* **Source data**:
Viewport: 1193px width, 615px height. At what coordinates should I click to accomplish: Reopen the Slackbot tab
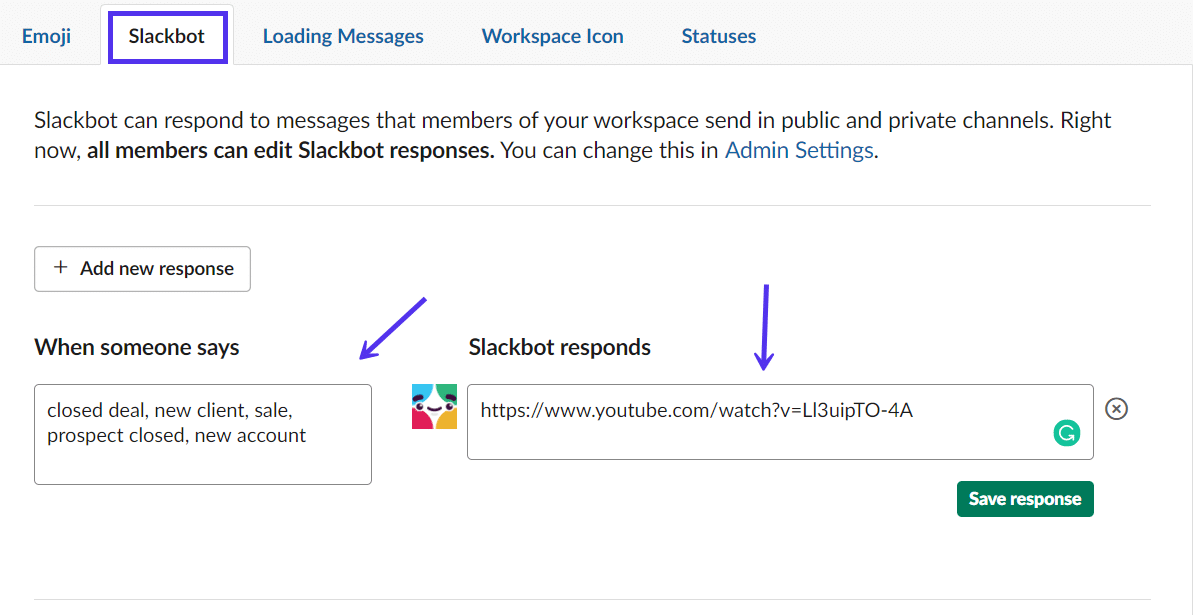point(166,35)
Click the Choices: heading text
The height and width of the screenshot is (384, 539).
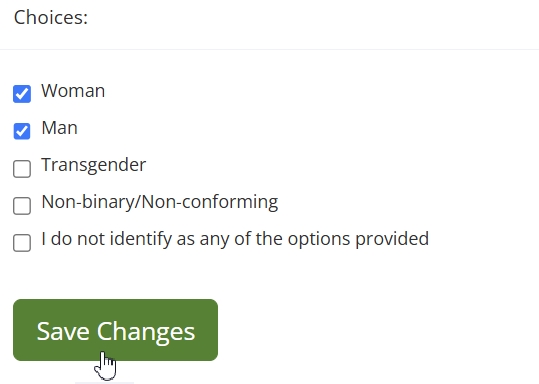coord(51,17)
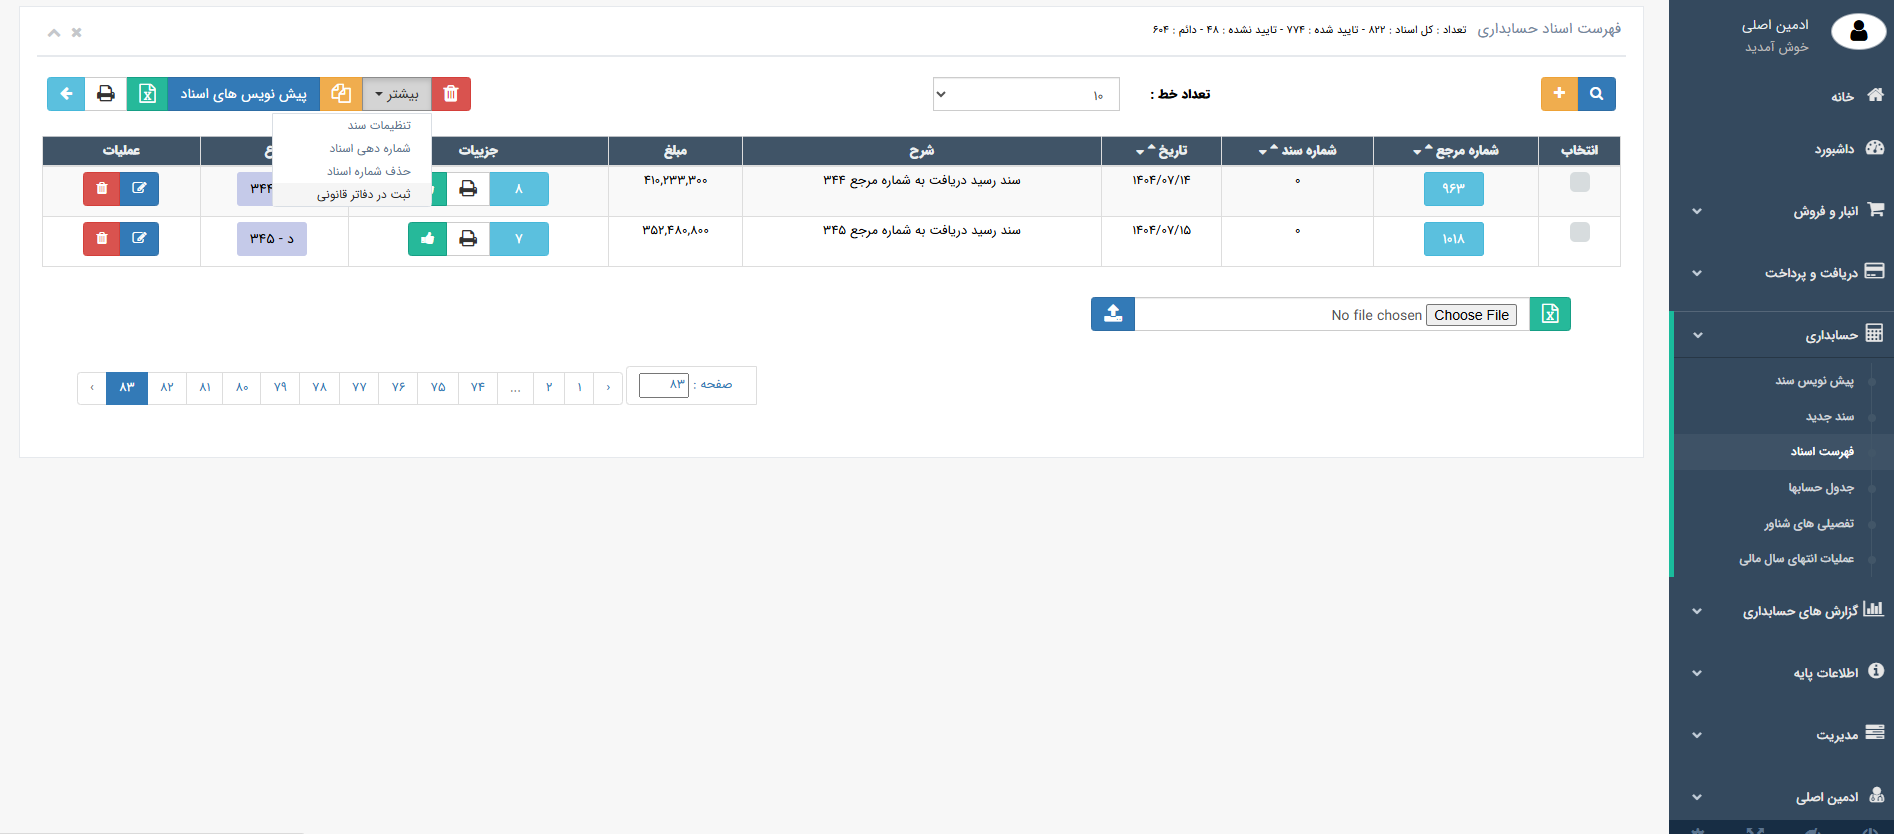The height and width of the screenshot is (834, 1894).
Task: Tick the checkbox for reference 1018 row
Action: (x=1579, y=232)
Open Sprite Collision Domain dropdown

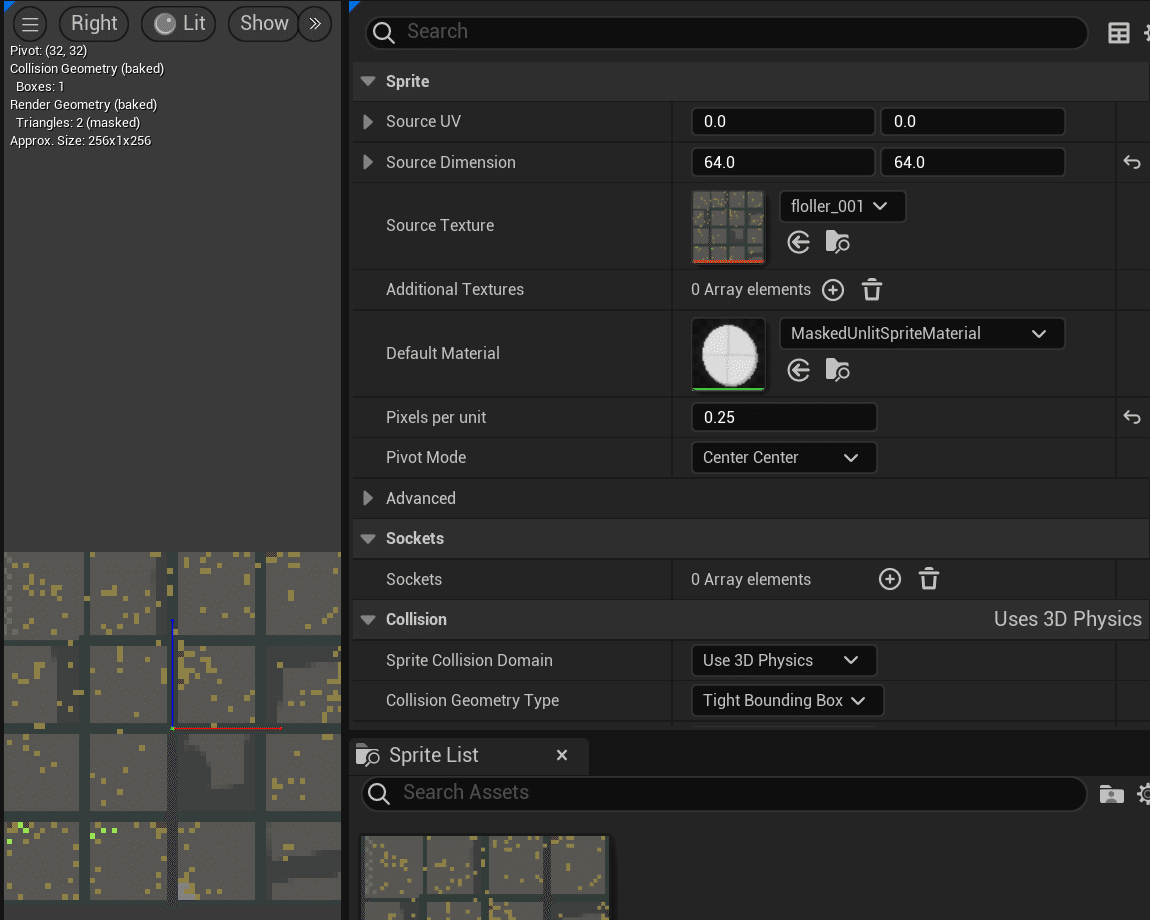782,660
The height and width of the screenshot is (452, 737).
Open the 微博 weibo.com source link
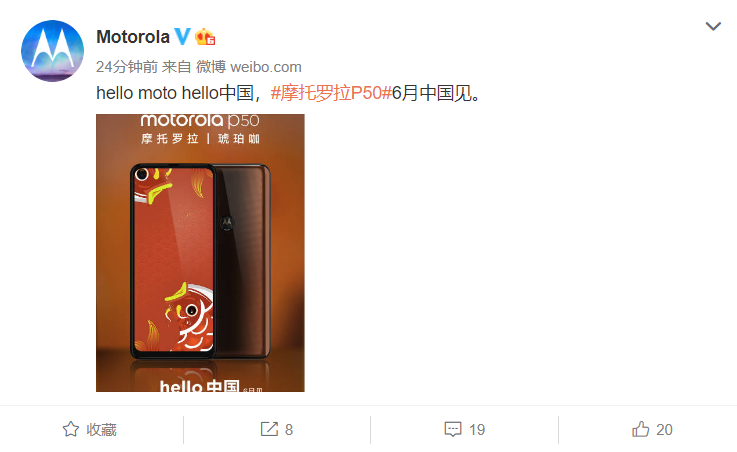click(249, 67)
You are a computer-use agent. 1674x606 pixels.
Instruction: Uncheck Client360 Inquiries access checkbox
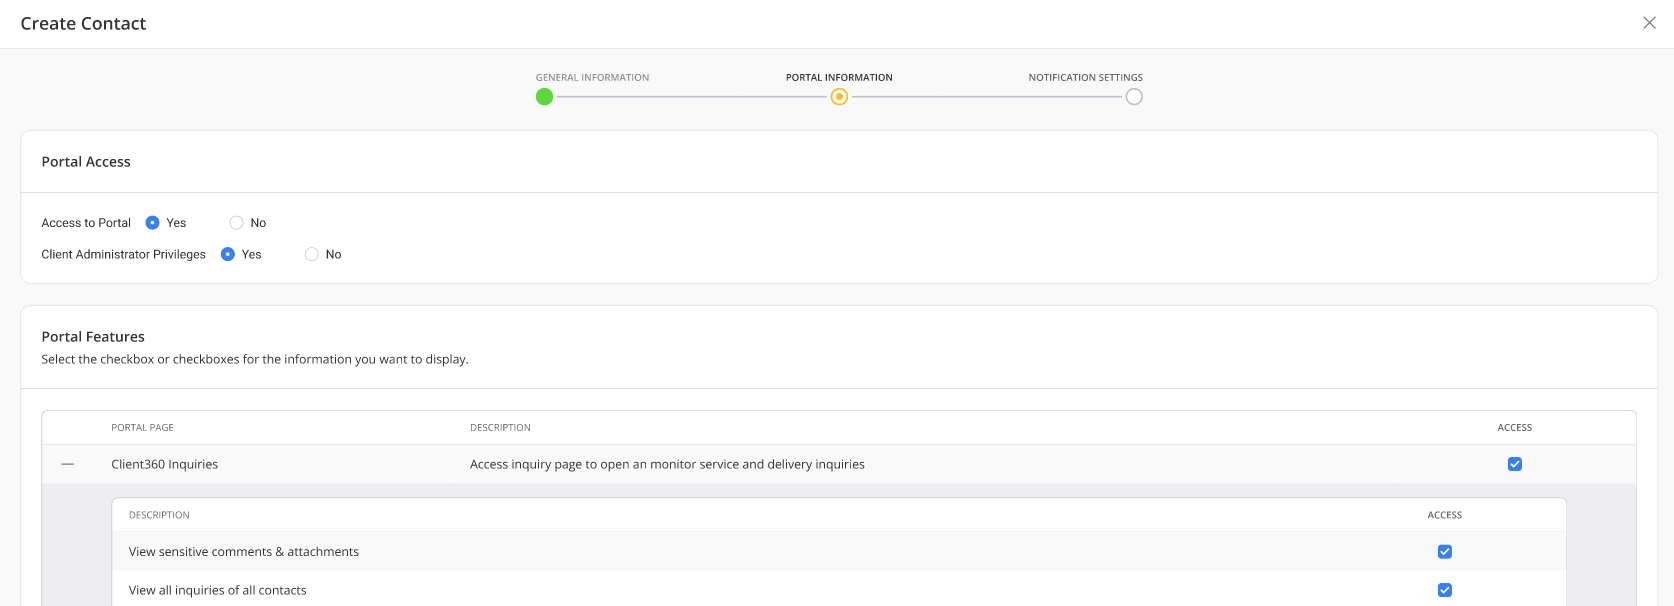tap(1514, 464)
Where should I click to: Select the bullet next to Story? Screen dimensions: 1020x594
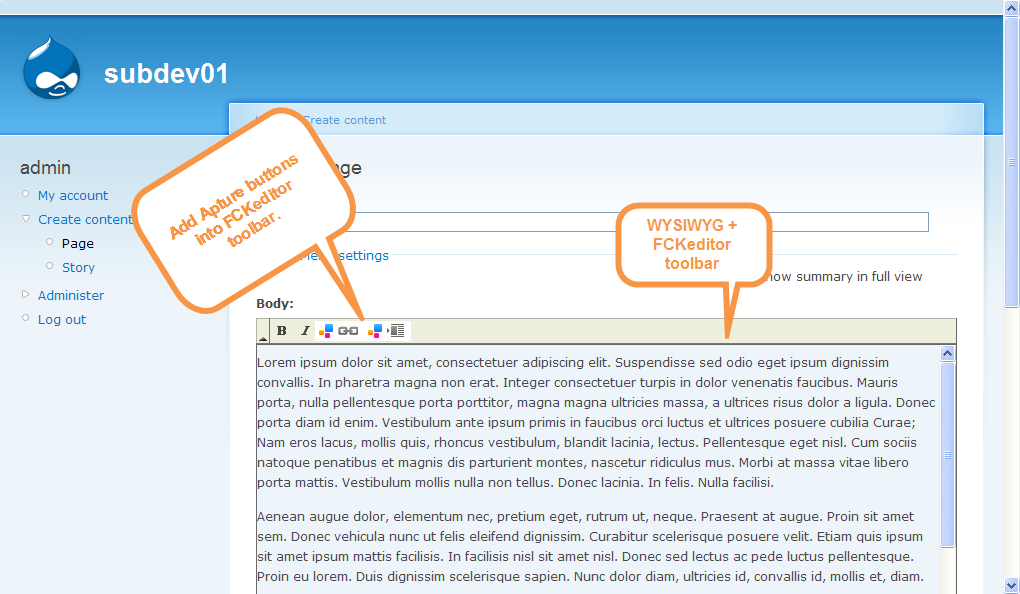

* **Problem requirements**:
Quote every entry exactly, with the pictures omitted.

* **Output of the exercise**:
Viewport: 1193px width, 615px height. At what coordinates should I click to accomplish: Reopen the Slackbot tab
point(166,35)
Click the Choices: heading text
The height and width of the screenshot is (384, 539).
coord(51,17)
The height and width of the screenshot is (834, 1894).
Task: Tick the checkbox for reference 1018 row
Action: (x=1579, y=232)
Open Sprite Collision Domain dropdown

782,660
The height and width of the screenshot is (452, 737).
Open the 微博 weibo.com source link
click(249, 67)
You are a computer-use agent. 1674x606 pixels.
Instruction: Uncheck Client360 Inquiries access checkbox
tap(1514, 464)
Where should I click to: Select the bullet next to Story? Screen dimensions: 1020x594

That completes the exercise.